* _THE EXERCISE_: Reproduce the following post about the Enterprise Register, the courts, and the Latgalian language word for word, with nothing added or left out.

* _TEXT SECTION_:

-*-

The Enterprise Register and the Courts Don't Understand Latgalian :)
An article appeared on Delfi in which the association "Latgalīšu volūdys centris" received a rejection both from the Enterprise Register and the Administrative District Court (interesting - which one? Surely not the one based in Latgale), because the documents were composed and submitted in the Latgalian language. With that, of course, things did not stop, and an appeal was submitted to the Supreme Court.
An article appeared on Delfi in which the association "Latgalīšu volūdys centris" received a rejection both from the Enterprise Register (UR) and the Administrative District Court (interesting - which one? Surely not the one based in Latgale), because the documents were composed and submitted in the Latgalian language. With that, of course, things did not stop, and an appeal was submitted to the Supreme Court. I cannot say in which language the application was submitted, but the Supreme Court examined it and issued an opinion in which it explained that the Latgalian language (dialect, variety, or whatever mutual communication standard it is labelled as) is neither a language nor a non-language. In short - a foreign language.

-*-

* _PROVIDED DATA_:
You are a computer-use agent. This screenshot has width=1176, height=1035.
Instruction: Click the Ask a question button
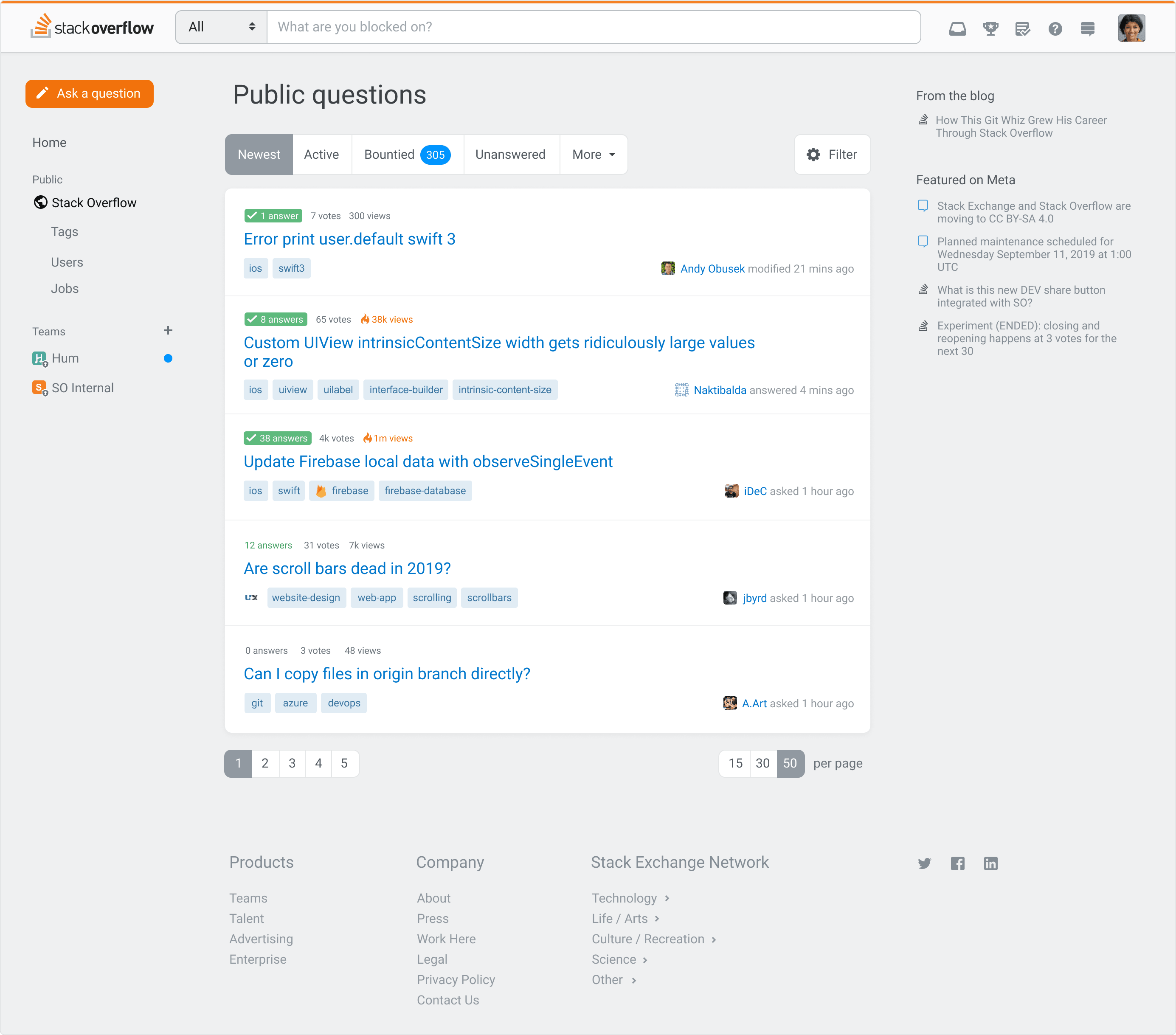89,93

-*-

* _TASK OUTPUT_:
The Enterprise Register and the Courts Don't Understand Latgalian :)
An article appeared on Delfi in which the association "Latgalīšu volūdys centris" received a rejection both from the Enterprise Register and the Administrative District Court (interesting - which one? Surely not the one based in Latgale), because the documents were composed and submitted in the Latgalian language. With that, of course, things did not stop, and an appeal was submitted to the Supreme Court.
An article appeared on Delfi in which the association "Latgalīšu volūdys centris" received a rejection both from the Enterprise Register (UR) and the Administrative District Court (interesting - which one? Surely not the one based in Latgale), because the documents were composed and submitted in the Latgalian language. With that, of course, things did not stop, and an appeal was submitted to the Supreme Court. I cannot say in which language the application was submitted, but the Supreme Court examined it and issued an opinion in which it explained that the Latgalian language (dialect, variety, or whatever mutual communication standard it is labelled as) is neither a language nor a non-language. In short - a foreign language.